Exercise aim:
Lines below that hold the word "agent" must be copied in full.

Saved data entries
----------------

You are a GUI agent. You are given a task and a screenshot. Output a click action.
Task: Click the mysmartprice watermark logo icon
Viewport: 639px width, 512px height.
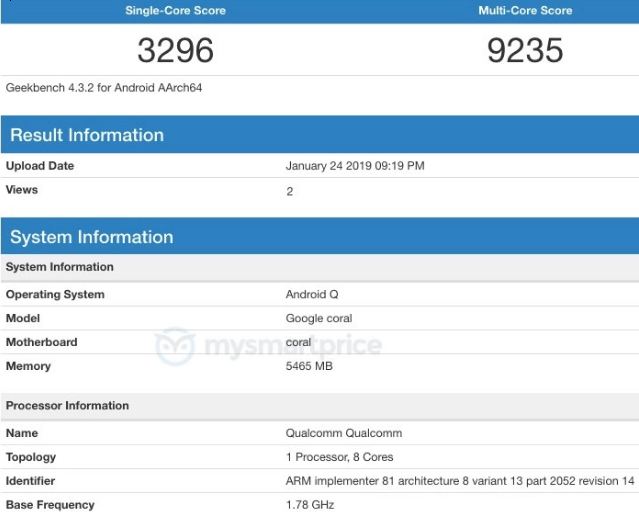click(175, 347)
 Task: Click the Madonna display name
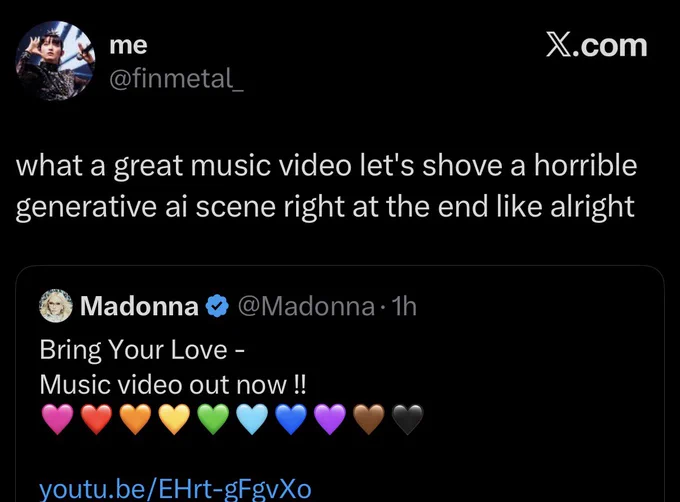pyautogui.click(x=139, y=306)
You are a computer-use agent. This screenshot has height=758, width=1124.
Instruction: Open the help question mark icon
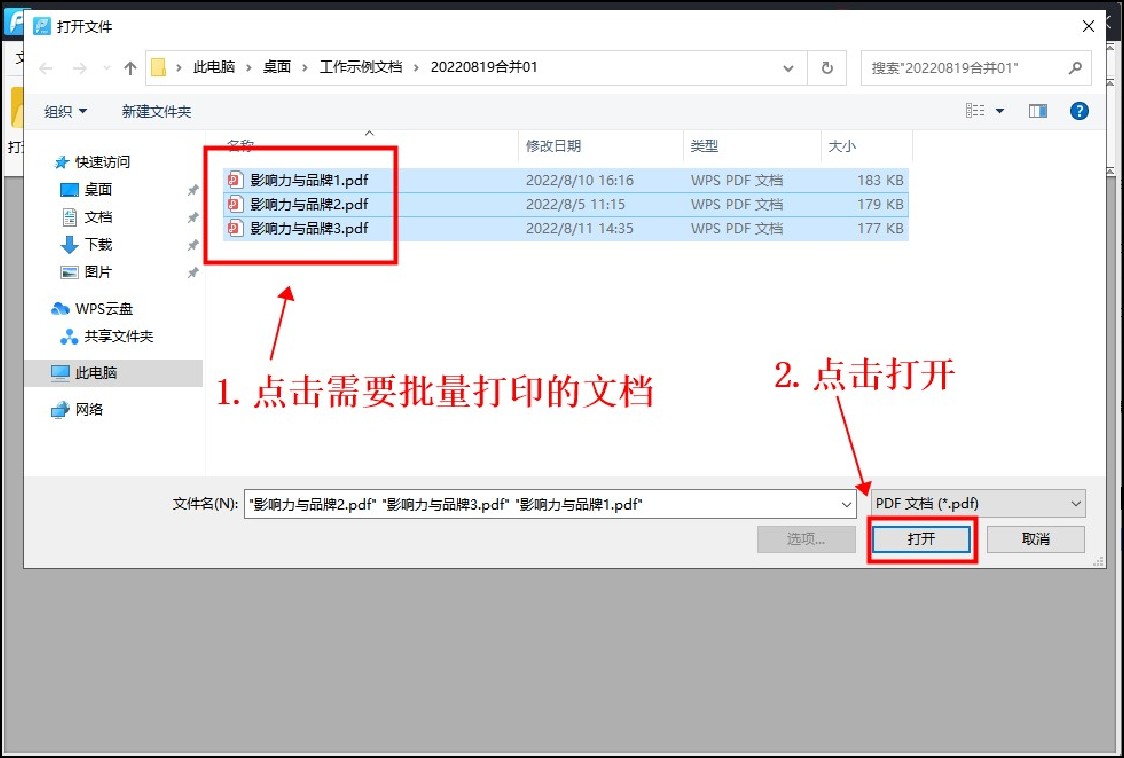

----------------

Task result:
You are a GUI agent. You are given a task and a screenshot. Output a click action.
You are a computer-use agent. This screenshot has height=758, width=1124.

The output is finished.